Julita Januszkiewicz
Sławomir Krassowski tłumaczy, że nie założył internetu, bo okazało się, że chłopak już go ma.
Sławomir Krassowski tłumaczy, że nie założył internetu, bo okazało się, że chłopak już go ma. sxc.hu
Łukasz był jednym ze zwycięzców w dorocznym biegu ulicznym. W nagrodę Eska Internet miała mu za darmo przez rok dostarczać internet. Ale nic z tego nie wyszło. Po naszej interwencji właściciel firmy kupił chłopcu buty sportowe.

W kwietniu tego roku w Łapach odbył się doroczny bieg uliczny ku czci znanego, niepełnosprawnego sportowca Waldemara Kikolskiego. Jednym ze sponsorów imprezy była tamtejsza firma Eska Internet, która za zajęcie pierwszego miejsca w biegu chłopców, w jednej z kategorii wiekowych, zobowiązała się, że za darmo założy internet. Chłopak miał korzystać z niego bezpłatnie przez rok.

- Mój syn wygrał bieg i otrzymał dyplom z reklamą sponsora, który zapewniał, że internet zostanie podłączony w ciągu miesiąca - mówi tata Łukasza.

Tymczasem, minęło już ponad osiem miesięcy. I nic. Jak opowiada ojciec zwycięzcy, kilka razy upominał się o nagrodę u właściciela firmy, ale ten tylko obiecywał, że sprawa zostanie załatwiona.

- Jak mam teraz wytłumaczyć dziecku, że mimo wygranego biegu nagrody nie otrzymał i został po prostu oszukany - denerwuje się rodzic.

Adam Protasiewicz, dyrektor Ośrodka Kultury Fizycznej w Łapach, który jest organizatorem biegu, potwierdza, że taka sytuacja miała miejsce. - O wszystkim poinformowali mnie rodzice chłopca latem. Interweniowałem wówczas u pana Sławomira Krassowskiego, który zawsze funduje nam nagrody, i nigdy nas nie zawiódł. Nie mamy więc prawa mu nie ufać - przekonuje szef OKF.
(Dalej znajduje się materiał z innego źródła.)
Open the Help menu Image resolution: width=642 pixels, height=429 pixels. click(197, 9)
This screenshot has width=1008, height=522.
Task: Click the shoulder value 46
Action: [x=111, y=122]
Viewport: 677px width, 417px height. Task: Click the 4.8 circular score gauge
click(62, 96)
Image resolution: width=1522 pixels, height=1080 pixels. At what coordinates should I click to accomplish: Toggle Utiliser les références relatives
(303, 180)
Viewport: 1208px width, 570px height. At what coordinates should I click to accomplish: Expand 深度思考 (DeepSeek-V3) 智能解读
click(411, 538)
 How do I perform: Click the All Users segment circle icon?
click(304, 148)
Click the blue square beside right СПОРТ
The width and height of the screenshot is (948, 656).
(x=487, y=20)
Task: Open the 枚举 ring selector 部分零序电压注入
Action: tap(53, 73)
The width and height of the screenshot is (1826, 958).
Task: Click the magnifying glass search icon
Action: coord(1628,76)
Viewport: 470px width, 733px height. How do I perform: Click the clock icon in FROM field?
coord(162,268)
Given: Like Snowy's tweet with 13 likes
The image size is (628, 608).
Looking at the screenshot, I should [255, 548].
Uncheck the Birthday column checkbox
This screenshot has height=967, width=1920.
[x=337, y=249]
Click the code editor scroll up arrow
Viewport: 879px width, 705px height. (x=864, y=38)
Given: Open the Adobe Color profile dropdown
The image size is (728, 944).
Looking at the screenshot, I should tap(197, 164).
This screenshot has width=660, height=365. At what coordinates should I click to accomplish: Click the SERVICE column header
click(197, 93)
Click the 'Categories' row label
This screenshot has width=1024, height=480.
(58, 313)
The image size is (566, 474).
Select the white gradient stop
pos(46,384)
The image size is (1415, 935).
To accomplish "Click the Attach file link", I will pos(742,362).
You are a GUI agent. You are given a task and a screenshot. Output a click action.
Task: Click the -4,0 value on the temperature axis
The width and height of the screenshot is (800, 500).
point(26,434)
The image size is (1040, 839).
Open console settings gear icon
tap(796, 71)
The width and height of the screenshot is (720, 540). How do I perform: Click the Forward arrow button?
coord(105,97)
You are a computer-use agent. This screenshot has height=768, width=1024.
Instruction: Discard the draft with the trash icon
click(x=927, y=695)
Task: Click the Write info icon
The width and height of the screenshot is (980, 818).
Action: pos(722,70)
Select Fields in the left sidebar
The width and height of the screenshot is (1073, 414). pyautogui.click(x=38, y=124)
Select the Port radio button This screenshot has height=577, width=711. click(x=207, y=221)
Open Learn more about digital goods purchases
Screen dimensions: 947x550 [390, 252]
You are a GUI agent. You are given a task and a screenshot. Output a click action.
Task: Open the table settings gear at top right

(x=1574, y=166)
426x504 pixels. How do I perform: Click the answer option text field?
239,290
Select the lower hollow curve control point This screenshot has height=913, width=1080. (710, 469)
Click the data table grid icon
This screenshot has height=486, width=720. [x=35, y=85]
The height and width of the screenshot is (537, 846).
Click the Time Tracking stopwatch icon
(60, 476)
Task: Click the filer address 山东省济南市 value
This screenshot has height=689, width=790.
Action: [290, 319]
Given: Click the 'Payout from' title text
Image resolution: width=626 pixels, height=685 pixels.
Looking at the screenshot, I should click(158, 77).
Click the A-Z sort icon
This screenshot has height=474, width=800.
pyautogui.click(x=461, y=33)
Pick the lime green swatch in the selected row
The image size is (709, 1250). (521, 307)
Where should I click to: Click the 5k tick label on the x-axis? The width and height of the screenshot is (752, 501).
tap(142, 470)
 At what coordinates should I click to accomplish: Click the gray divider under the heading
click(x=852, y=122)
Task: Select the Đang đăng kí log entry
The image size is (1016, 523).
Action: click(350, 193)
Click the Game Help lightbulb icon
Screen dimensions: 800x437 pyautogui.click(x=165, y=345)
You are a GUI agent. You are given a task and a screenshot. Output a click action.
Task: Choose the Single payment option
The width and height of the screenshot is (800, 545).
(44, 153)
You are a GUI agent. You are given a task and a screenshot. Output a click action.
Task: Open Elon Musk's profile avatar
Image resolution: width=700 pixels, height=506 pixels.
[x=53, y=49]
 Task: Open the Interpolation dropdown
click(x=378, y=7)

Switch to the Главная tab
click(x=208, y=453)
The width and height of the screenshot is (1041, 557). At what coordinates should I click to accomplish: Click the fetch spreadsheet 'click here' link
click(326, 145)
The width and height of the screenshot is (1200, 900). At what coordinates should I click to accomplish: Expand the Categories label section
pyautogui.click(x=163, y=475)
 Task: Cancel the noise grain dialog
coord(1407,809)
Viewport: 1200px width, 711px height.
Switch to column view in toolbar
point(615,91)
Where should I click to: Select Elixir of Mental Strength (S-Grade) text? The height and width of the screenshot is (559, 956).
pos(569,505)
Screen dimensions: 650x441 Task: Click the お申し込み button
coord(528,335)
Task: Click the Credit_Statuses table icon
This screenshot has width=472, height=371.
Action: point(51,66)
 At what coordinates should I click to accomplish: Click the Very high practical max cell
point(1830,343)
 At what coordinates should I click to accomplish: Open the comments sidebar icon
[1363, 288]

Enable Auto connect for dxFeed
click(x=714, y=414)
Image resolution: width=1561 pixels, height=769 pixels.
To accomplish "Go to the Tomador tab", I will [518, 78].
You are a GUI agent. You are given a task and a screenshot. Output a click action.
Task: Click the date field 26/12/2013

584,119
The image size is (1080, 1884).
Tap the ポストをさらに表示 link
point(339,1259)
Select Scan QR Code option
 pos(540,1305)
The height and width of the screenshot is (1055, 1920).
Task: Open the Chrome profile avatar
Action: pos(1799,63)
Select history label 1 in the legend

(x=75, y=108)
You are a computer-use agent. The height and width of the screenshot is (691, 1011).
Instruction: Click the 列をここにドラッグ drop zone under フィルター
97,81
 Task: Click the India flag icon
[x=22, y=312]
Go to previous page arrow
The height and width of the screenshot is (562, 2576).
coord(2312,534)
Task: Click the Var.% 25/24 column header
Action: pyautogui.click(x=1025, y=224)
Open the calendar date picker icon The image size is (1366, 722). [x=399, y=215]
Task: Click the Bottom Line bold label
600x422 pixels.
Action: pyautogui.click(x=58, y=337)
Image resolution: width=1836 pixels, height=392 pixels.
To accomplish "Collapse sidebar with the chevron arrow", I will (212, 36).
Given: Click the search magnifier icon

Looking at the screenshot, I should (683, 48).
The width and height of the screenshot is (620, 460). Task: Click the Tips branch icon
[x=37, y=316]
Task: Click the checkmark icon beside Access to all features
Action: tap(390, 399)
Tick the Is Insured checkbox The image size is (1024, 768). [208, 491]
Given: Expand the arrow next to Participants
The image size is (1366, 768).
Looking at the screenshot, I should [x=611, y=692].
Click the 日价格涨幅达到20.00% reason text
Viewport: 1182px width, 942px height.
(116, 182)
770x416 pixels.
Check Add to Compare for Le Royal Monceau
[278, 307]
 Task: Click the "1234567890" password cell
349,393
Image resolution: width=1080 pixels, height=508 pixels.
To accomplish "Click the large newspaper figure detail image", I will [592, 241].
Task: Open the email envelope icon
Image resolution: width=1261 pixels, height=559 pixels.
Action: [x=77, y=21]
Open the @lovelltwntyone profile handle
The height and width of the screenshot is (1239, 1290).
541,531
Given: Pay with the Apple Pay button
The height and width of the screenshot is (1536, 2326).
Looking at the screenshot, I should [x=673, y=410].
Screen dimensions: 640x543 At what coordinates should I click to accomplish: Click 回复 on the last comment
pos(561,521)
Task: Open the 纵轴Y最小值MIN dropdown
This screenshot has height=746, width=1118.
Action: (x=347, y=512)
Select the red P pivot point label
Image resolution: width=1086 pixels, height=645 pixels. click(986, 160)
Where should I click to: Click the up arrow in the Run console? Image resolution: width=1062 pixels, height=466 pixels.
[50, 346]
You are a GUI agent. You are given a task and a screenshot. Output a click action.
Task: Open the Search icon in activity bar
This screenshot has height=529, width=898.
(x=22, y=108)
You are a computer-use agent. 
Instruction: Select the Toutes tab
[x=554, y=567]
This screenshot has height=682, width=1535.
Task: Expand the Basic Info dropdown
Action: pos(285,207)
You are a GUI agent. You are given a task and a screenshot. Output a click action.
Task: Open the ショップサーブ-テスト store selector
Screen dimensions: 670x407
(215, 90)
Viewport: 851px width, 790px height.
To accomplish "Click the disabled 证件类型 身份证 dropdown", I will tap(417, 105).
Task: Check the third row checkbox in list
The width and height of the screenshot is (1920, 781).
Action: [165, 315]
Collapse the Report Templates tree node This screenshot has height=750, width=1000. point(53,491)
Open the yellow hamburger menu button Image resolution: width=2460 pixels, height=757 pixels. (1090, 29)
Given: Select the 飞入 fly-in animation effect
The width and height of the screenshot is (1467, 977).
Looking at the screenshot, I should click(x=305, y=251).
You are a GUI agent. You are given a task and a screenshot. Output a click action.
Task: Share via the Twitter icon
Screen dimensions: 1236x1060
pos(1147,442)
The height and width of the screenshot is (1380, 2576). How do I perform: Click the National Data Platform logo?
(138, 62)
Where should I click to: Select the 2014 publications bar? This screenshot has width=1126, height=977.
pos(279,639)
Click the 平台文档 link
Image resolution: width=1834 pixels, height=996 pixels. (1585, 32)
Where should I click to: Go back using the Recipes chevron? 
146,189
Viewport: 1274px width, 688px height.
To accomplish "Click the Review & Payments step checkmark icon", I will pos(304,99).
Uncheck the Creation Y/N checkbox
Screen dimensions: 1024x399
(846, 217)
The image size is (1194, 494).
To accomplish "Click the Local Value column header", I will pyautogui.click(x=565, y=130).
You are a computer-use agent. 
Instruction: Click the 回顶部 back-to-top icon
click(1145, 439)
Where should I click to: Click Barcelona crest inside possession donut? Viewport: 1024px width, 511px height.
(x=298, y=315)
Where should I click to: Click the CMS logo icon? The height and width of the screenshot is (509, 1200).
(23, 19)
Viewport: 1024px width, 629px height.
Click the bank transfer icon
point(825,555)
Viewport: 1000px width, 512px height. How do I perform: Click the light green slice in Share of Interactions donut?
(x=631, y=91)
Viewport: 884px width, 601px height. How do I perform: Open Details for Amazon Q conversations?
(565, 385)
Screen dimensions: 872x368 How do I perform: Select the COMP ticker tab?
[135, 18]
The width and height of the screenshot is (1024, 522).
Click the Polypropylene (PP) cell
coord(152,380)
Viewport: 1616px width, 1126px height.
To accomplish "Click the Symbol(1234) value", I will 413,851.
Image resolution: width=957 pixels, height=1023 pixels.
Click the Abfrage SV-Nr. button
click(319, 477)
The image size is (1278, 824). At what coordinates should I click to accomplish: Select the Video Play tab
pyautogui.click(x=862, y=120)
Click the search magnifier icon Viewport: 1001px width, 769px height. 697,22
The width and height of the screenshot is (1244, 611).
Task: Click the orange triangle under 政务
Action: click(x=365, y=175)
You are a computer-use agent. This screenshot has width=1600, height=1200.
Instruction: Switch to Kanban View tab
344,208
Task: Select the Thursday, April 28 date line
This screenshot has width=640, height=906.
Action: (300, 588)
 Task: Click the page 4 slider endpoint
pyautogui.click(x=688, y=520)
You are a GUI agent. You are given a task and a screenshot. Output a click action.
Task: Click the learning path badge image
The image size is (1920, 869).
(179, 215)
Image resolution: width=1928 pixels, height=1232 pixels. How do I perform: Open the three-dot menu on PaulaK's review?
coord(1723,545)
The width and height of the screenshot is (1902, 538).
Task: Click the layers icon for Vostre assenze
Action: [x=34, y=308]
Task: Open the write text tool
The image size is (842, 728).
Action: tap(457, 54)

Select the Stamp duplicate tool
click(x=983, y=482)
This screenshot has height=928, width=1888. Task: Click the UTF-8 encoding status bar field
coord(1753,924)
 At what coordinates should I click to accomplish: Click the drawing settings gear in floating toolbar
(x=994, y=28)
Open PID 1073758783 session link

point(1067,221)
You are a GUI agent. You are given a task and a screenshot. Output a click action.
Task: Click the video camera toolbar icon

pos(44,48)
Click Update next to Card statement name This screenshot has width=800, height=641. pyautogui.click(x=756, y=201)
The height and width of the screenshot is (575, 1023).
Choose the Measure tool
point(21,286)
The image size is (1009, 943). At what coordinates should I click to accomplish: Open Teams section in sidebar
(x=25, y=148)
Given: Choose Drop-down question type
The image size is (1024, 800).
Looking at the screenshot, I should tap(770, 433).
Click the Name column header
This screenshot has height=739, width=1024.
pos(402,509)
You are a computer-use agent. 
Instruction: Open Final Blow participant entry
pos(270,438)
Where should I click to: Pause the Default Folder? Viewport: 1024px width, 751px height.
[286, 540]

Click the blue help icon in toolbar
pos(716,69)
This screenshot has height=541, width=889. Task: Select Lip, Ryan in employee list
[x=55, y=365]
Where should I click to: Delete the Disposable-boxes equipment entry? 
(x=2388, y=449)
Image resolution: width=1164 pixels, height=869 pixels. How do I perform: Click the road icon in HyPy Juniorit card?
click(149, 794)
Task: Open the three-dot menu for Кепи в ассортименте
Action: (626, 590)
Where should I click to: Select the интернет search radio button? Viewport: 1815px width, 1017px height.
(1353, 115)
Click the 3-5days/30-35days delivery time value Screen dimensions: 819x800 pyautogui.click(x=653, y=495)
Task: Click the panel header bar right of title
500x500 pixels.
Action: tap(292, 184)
Z kolei Sławomir Krassowski tłumaczy, że nie założył internetu, bo okazało się, że chłopak już go ma.

- Rozważałem inną nagrodę, ale z powodu nawału pracy, ciągle o tym zapominałem - nie ukrywa właściciel firmy Eska.

Dopiero po naszej interwencji, wreszcie dogadał się z rodzicami młodego sportowca.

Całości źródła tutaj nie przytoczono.